* SELECTED EXTRACT:
Candidates adjusting to campaigning during pandemic

Capitol Bureau

TOPEKA, Kan. (KSNT) – The coronavirus pandemic is keeping more people at home, but less people answering their door and that’s impacting political campaigns.

Republican Senator Eric Rucker and Republican Representative Brenda Dietrich are running against each other for state Senate in August.

The crisis is impacting how candidates are able to meet with voters. Both Rucker and Dietrich are getting out and walking the streets in the 20th District.

“We’re doing as much as we can social distancing,” Dietrich said. “We’re passing out a palm card, leaving it at the door in a clear plastic bag, so we don’t touch it. We don’t touch the door, or we’ll put it under a doormat.”

Dietrich said she and volunteers visit Republican households six days a week. In years past when running for the House, she would try to meet face to face with each voter, but this year she had to adjust.

“I just think it’s important that people see you, know you, can get in touch with you,” Dietrich said. “We say we’re transparent and engaged. I think that’s one way you prove it, you’re out walking the district, and if somebody wants to talk to you, there you are, I’m right here.”

Rucker, the incumbent after filling the seat when Vicki Schmidt became Kansas Insurance Commissioner, said he’s knocking on doors in an effort to talk with voters.

“We are not just conducting a door-to-door lit drop,” Rucker said.

But there are still many voters that aren’t opening their doors because they don’t feel safe yet.

“You’re dropping a lot of literature and basically saying, sorry that you’ve missed one another, but you hope they have time to read the material that you leave, and at least that gives them some insight,” Rucker said.

Cancelled debates, forums, parades and other ways voters could meet with candidates has made getting their message out to voters harder.

“You really just need to introduce yourself to folks, but you can’t in the COVID-19 environment that we’re in,” Dietrich said. “You don’t have town halls, we’re not having any kind of forums at the library, so it’s kind of hard to get people to get to know you.”

Rucker said his 2020 campaign is different than what was originally planned.

“With regard to events, our concern, it’s been radically changed, because there aren’t the typical events either on the public forum side, the debates or an interplay between the candidates. That has been changed because of, again, of gathering size,” Rucker said.

“It has altered the gathering side, both for fundraising as well as public gatherings to learn information and to compare and contrast the candidates,” he said.

Rucker and Dietrich said social media is a big tool to reach voters this year.

The Wabaunsee County Republican Party will hold a forum on July 8 where candidates, including Rucker and Dietrich, can differentiate themselves.

The winner of the primary will take on Democrat Rachel Willis in November.

* WHAT YOU NEED TO DO: Write out the article on pandemic campaigning word for word, from "Dietrich said she" up to and including "talk with voters.". The data that follows is unrelated to the article on pandemic campaigning.

* PROVIDED MATERIAL:
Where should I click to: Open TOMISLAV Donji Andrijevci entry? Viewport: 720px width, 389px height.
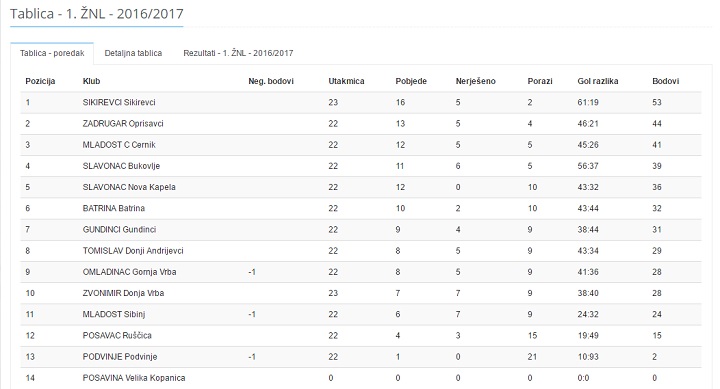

* SOLUTION TO THE EXERCISE:
Dietrich said she and volunteers visit Republican households six days a week. In years past when running for the House, she would try to meet face to face with each voter, but this year she had to adjust.

“I just think it’s important that people see you, know you, can get in touch with you,” Dietrich said. “We say we’re transparent and engaged. I think that’s one way you prove it, you’re out walking the district, and if somebody wants to talk to you, there you are, I’m right here.”

Rucker, the incumbent after filling the seat when Vicki Schmidt became Kansas Insurance Commissioner, said he’s knocking on doors in an effort to talk with voters.